Tarea:
Reproduce sin cambios el fragmento del artículo de opinión sobre "La Purga" que empieza con "Ese fue el minuto" y sigue hasta "de enfermedad institucional.", ambos incluidos.

Texto de lectura:
--
Opinión
"La Purga"
La pregunta ya no es qué instituciones quedan por derribar sino cuánto tardará en no quedar ninguna en pie

En la película "La Purga", una noche al año todo vale: las normas desaparecen, la violencia se institucionaliza y las instituciones encargadas de poner orden se convierten, irónicamente, en objetivos prioritarios. Algunos días, en España, uno tiene la sensación de que ciertos miembros del Gobierno han visto la película demasiadas veces y han decidido inspirarse… aunque sea en versión política y sin máscaras luminosas.
Todo comenzó mucho antes de esta legislatura, en el origen mismo de su asalto al poder. La semilla se plantó lejos de los focos, en la oscuridad de un caserío vasco. Allí, entre las sombras y el silencio cómplice, se pactó con Otegi -el hombre que nunca condenó el terror- el apoyo a la moción de censura contra Rajoy.
Ese fue el minuto uno de esta purga: el instante en que se decidió que todo vale. Si para gobernar hay que bailar con quienes quisieron destruir el Estado, se baila.
Desde entonces, la estrategia ha sido clara: perseguir a quien no obedece. En el guion que escribe el presidente, los jueces son los villanos si aplican la ley, y héroes si la retuercen a su favor. Al Gobierno le sobra el Tribunal Supremo y le estorban todos los órganos judiciales. Cada toga que no se tiñe del color del partido es vista como una trinchera enemiga a abatir porque Sánchez es el juez.
El descrédito sistemático no es una estrategia: es un síntoma de enfermedad institucional.
En "La Purga", todo termina al amanecer, pero aquí, si nadie frena esta deriva, la purga comunicativa y política contra los jueces amenaza con convertirse en el modo de gobierno permanente: negar lo evidente, perseguir al que investiga, desacreditar al que corrige y atacar al que controla.
Y cuando un país entra en ese ciclo, la pregunta ya no es qué instituciones quedan por derribar sino cuánto tardará en no quedar ninguna en pie.
--
Datos sin procesar:

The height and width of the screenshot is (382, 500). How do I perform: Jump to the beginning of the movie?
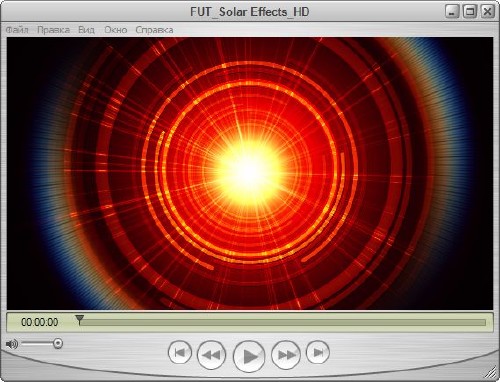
--
Respuesta:
Ese fue el minuto uno de esta purga: el instante en que se decidió que todo vale. Si para gobernar hay que bailar con quienes quisieron destruir el Estado, se baila.
Desde entonces, la estrategia ha sido clara: perseguir a quien no obedece. En el guion que escribe el presidente, los jueces son los villanos si aplican la ley, y héroes si la retuercen a su favor. Al Gobierno le sobra el Tribunal Supremo y le estorban todos los órganos judiciales. Cada toga que no se tiñe del color del partido es vista como una trinchera enemiga a abatir porque Sánchez es el juez.
El descrédito sistemático no es una estrategia: es un síntoma de enfermedad institucional.